Restoration and Conservation

What happens to heritage and memory when a monument is wrecked? Who decides what to preserve, what to restore, and how a site should be restored? Questions of restoration and conservation are fraught with sociopolitical concerns; it is not a neutral act to choose to restore a site to its state in a particular historical period, given the numerous, shifting identities that many important sites have had. A monument is never static—it is something that changes as the society which inherits it changes. The Parthenon has served as a monument to both pagan and Christian icons. The Hagia Sophia was a cathedral, a mosque, and a museum. How, then, should a site be conserved? What parts of its histories should be restores and what parts of it left to fade?

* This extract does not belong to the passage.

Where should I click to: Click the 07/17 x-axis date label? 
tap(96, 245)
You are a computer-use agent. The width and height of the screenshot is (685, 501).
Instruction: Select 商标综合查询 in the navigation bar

There is immense power that lies in the conservation and restoration of cultural heritage sites. Selective preservation can be used to support certain nationalistic or imperial agendas—even now, we see that Erdogan’s decision to reconvert the Hagia Sophia into a mosque has carried significant ethno-nationalist undertones, harkens back to the day of empire, and signals Erdogan’s desire to position himself as an heir of a historical moment of significant imperial power.

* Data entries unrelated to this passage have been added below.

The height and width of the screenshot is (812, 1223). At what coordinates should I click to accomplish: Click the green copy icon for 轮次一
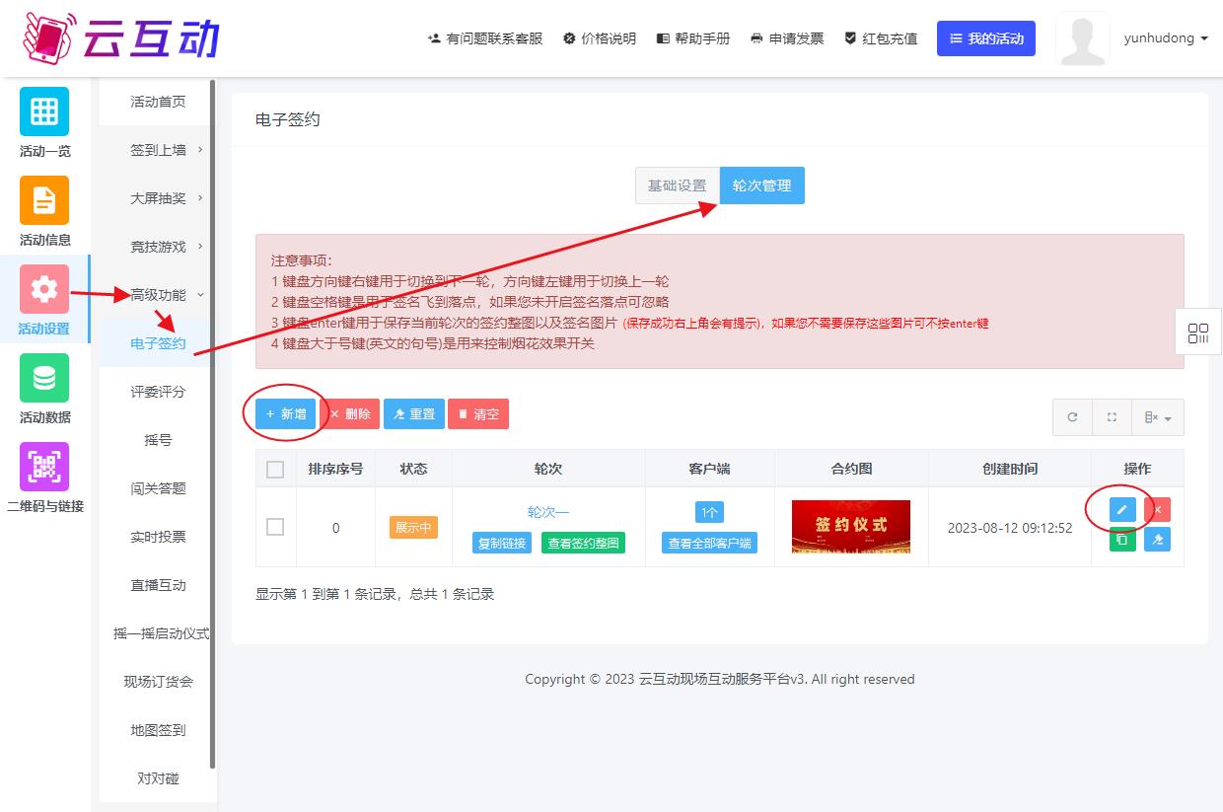(x=1122, y=539)
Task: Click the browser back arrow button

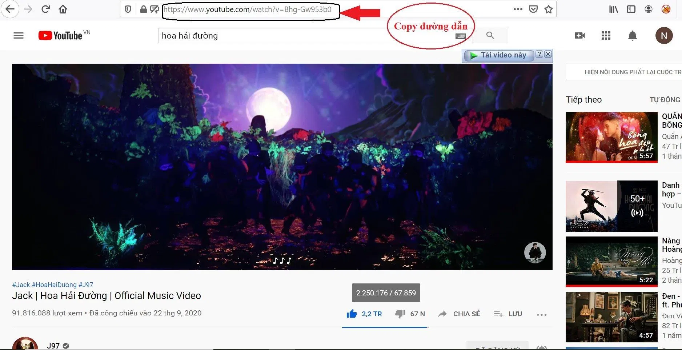Action: (x=10, y=9)
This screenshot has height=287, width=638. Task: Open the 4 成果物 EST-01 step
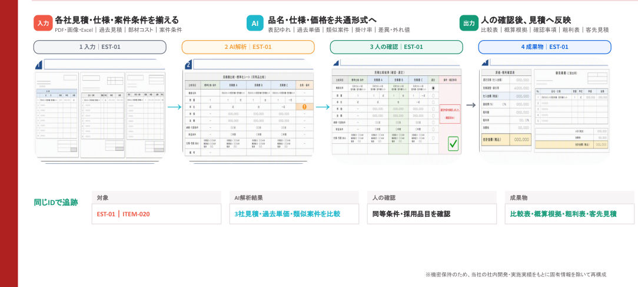tap(544, 47)
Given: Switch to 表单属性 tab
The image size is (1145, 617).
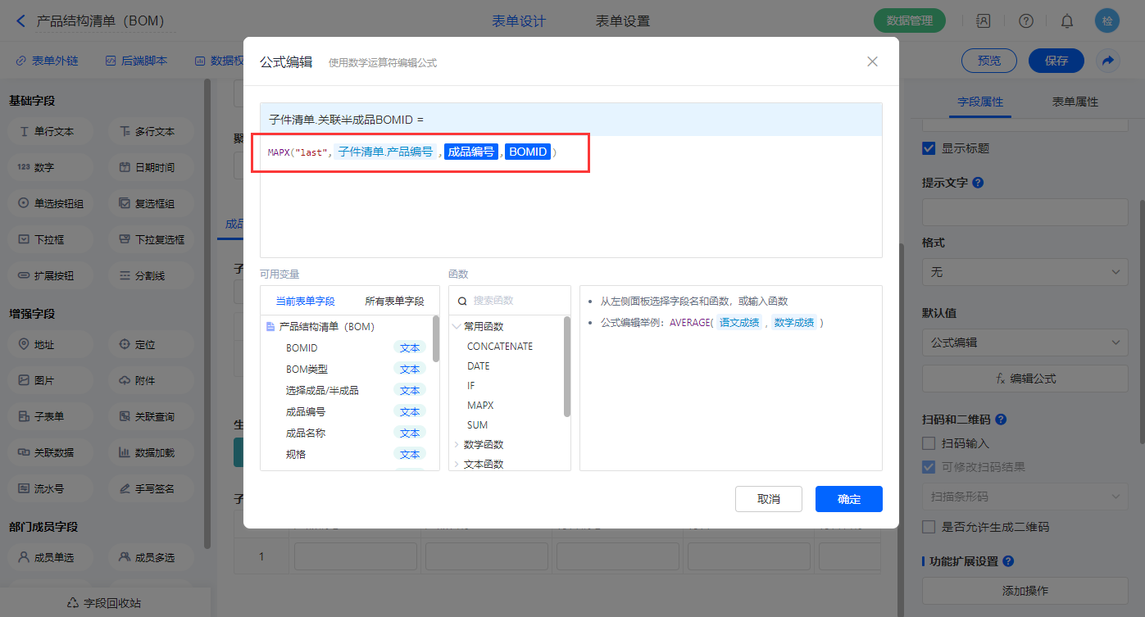Looking at the screenshot, I should coord(1075,102).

It is clear that restoration and conservation must proceed with the utmost care. Decisions regarding the stewardship and conservation of world heritage sites should remain as free from aspirations to power for particular individuals, regimes, or nation-building efforts as possible. Though complete neutrality is never realistically a possibility, the employment and consultation of historians, academics, and archaeologists, whose interest in the preservation of a site is located outside of questions of power and spectacle, can mitigate some of the ways in which cultural stewardship of world heritage sites and important monuments has been manipulated and weaponized as a tool for particular social and political agendas.